Liz Larner’s work navigates the vast and still unexplored possibilities of sculpture’s formal language, which she uses to structure a discourse that is distinctly her own. Made to be approached and reflected upon, Larner’s work requires a negotiation of space and encourages viewers to extend their perceptions beyond the visual.
Larner reminds viewers that it is as important to revere one’s embodied condition and the complex experience of the physical, as it is to embrace the conceptual pleasure of comprehending the spirit of emotion through sensate perception.

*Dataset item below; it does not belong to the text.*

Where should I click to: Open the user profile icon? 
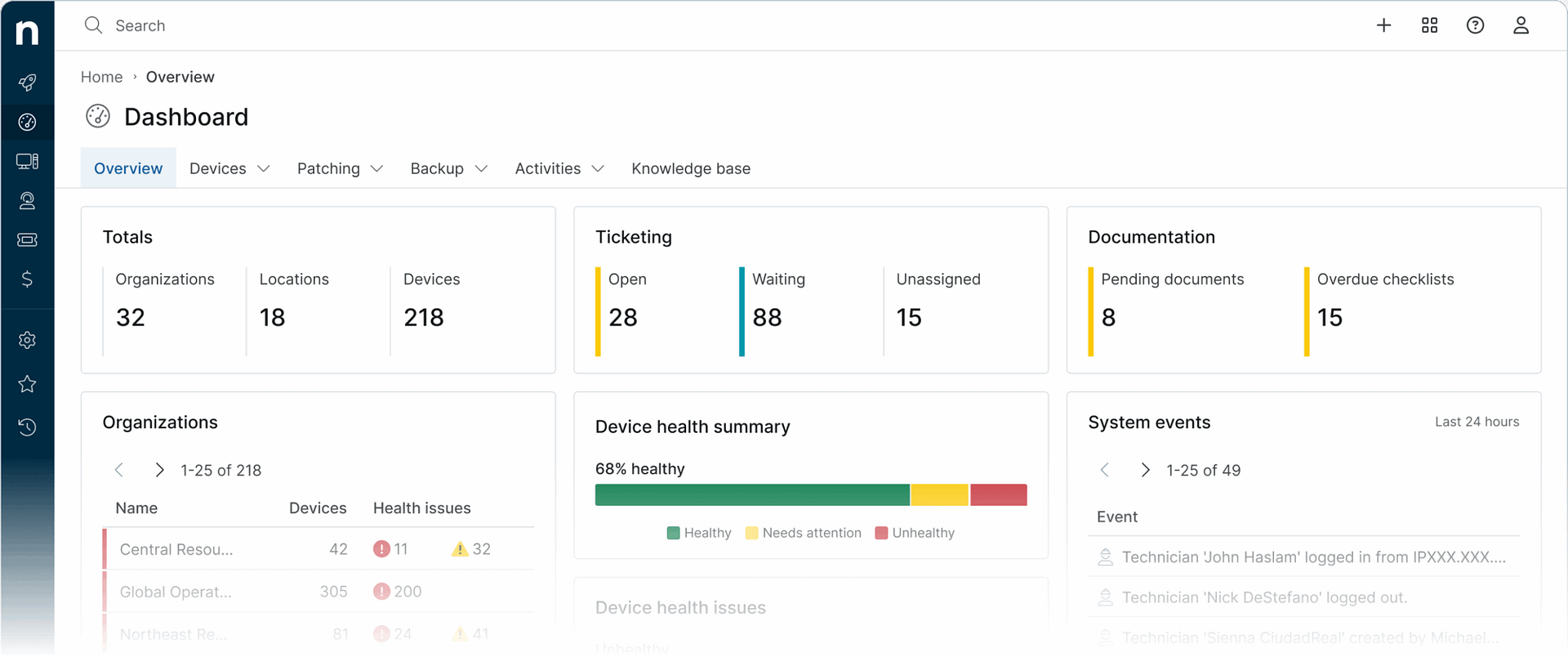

Larner’s work has been the subject of numerous exhibitions throughout Europe and the United States. Survey exhibitions of her work have been held at the Kunsthaus Graz, Austria (2006); the Museum of Contemporary Art, Los Angeles (2001); the MAK, Austrian Museum of Applied Arts, Vienna (1998); and the Kunsthalle Basel, Basel (1997). Monographs have been published by the Museum of Contemporary Art in Los Angeles, the MAK Austrian Museum of Applied Arts in Vienna, and The Kunsthalle Basel in Switzerland. Awards include the Pacific Design Center Stars of Design Award (2005); Lucelia Artist Award by the Smithsonian American Art Museum in Washington D.C. (2002); Anonymous Was a Woman Award (2000); and the Guggenheim Fellowship (1999).
Liz Larner lives and works in Los Angeles.